Na área do Distrito de São Sebastião do Sul, Vila de Perdiz Grande, Município de Curitibanos, no alto da Serra do Espigão, o reinado era de antigos farroupilhas e maragatos, dentre eles os irmãos Elias de Morais e Bonifácio Morais, que tiveram suas terras expoliadas pelos "bendegós" promovidos pleo governo catarinense.
A eles juntaram-se integrantes da família Sampaio que, ao lado de membros da família dos Almeida, dos Vidal, dos Crespo, dos Paes de Farias, dos Lima, dos Rocha e outros, eram inimigos do Coronel Albuquerque. Ali, junto a Canhada Funda do Arroio Caraguatá, elegeram uma menina, de apenas 13 anos de idade - Maria Rosa - como Comandante Suprema do Exército Encantado de São Sebastião, naquele momento criado para defender a honra cabloca dos agressores militares.
Tomando conhecimento da nova concentração, o Exército procedeu o reforço da expedição e a substituição do comando, de Pires para o Tenente Coronel José Capitulino Gomes Gameiro, que imediatamente ordenou um ataque frontal a Caraguatá, com mais de 700 homens. Os cablocos não se intimidaram e revidaram, sendo vitoriosos nos combates de corpo-a-corpo do dia 9 de Março ewm mais uma desarticulada e desastrosa investida militar.
Os corpos dos soldados mortos toram pendurados, enforcados, em galhos de pinheiros, para que o odor do putrefamento ao ar livre, afastasse novas tentativas de ataque. A tropa derrotada recuou novamente para Calmon.
Em Caraguatá, as condições de vida salubre eram insatisfatórias. De pronto, ocorreu uma epidemia de febre tifóide, causando muitas mortes. A jovem Maria Rosa, tida como "vigem", ouvindo os líderes rebelados, decidiu empreender a retirada para a região do Timbó, descendo a Serra em direção a Bom Sossego, espalhando as famílias pelos redutos de Peras Brancas, São Pedro, Caçador Grande, Tamanduá, São Sebastião, Santo Antônio, Timbozinho e Vacas Brancas.
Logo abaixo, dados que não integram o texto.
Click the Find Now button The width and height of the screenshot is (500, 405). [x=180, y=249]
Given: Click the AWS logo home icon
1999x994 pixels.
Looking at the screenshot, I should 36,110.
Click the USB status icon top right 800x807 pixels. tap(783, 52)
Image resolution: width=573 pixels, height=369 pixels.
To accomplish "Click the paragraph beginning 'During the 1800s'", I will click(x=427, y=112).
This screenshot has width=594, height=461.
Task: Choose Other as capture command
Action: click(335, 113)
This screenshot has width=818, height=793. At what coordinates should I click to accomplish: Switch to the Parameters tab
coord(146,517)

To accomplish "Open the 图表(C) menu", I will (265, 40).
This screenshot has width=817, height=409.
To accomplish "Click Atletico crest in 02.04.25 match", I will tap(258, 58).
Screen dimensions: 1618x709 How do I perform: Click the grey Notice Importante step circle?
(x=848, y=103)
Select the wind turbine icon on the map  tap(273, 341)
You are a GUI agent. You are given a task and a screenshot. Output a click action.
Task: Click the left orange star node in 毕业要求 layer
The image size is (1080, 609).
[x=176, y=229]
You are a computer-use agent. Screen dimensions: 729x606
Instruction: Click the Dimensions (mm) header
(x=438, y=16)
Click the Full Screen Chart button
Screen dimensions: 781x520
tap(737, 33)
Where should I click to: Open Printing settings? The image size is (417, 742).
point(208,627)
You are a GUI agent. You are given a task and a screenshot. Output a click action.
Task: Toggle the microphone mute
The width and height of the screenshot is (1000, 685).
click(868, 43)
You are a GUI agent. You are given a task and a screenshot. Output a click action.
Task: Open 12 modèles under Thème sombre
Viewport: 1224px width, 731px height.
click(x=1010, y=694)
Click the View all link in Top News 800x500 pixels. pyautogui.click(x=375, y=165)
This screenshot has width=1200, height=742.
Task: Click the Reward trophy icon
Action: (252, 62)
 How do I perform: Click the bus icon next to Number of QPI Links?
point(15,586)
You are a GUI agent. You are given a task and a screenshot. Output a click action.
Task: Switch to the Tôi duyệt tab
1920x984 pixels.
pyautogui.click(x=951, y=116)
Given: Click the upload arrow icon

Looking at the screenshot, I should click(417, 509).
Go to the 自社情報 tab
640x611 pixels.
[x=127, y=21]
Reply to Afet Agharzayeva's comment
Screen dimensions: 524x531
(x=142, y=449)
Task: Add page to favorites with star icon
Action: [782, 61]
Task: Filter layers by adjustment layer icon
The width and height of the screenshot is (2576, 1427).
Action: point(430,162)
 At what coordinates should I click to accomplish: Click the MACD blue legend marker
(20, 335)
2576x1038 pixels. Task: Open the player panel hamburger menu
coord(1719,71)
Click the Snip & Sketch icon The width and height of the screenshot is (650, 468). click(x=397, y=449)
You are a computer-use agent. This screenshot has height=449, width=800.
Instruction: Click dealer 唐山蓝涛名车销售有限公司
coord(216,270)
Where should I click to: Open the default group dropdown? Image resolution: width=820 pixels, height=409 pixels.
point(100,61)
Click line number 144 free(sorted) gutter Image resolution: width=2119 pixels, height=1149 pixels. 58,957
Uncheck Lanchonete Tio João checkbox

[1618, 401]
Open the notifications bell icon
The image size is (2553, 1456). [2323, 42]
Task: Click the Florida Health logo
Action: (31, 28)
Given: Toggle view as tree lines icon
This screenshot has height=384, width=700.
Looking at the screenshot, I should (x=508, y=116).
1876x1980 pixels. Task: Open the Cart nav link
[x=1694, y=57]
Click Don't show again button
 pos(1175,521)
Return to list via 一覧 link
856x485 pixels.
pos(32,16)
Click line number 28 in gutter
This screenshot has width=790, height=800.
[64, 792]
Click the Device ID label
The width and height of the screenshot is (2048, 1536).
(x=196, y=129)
Organizou-se o Exército Encantado, inicialmente com 3 000 homens e 2 000 mulheres, com o Conselho de Comandantes, formado pelos líderes dos piquetes-de-briga e chefes-de-redutos, incluindo o Comandante-Geral Elias de Morais, José Aleixo Gonçalves, Eusébio Ferreira dos Santos, Antonio Tavares Júnior, Agostin Saraiva, o "Castelhano" (Sobrinho e Gumerindo Saraiva e de Aparício Saraiva, comandantes maragatos da Revolução Federalista de 1894), Olegário Ramos, Maria Rosa, Joaquim Germano, Conrado Gröbber, Francisco Alonso, Henrique Wolland, Benevenuto Luno, o "Venuto Baiano", este depois verificado como "Paranaense Infiltrado" para jogar a população cabloca catarinense contra o Exército, Sebastião dos Campos, Francisco Paes de Farias, o "Chico Ventura" e Adeotado Ramos, o "Deodato", que viria a ser o mais famoso "jagunço".
A União tratou de ampliar as tropas, chamando destacamentos gaúchos e nomeando o General Carlos Frederico de Mesquita para o comando. O segundo grande ataque ao Reduto de Caraguatá, anunciado à Nação como "vitória", na verdade, foi novo fracasso.
Na missão de extermínio, que juntou 3 000 soldados no Contestado, o Exército bombardeou e metralhou só espaços vazios. Isso não impediu que, em Maio, Mesquita anunciasse o fim da resistência Sertaneja e determinasse o retorno aos quartéis, deixando na região, para a estação do frio inverno que se aproximava, apenas um pequeno destacamento, sob comando do Capitão Matos Costa, ele que, fazendo amizades entre os cablocos, tentou pacificar a revolta e evitaar a organização de nova expedição militar, sem sucesso.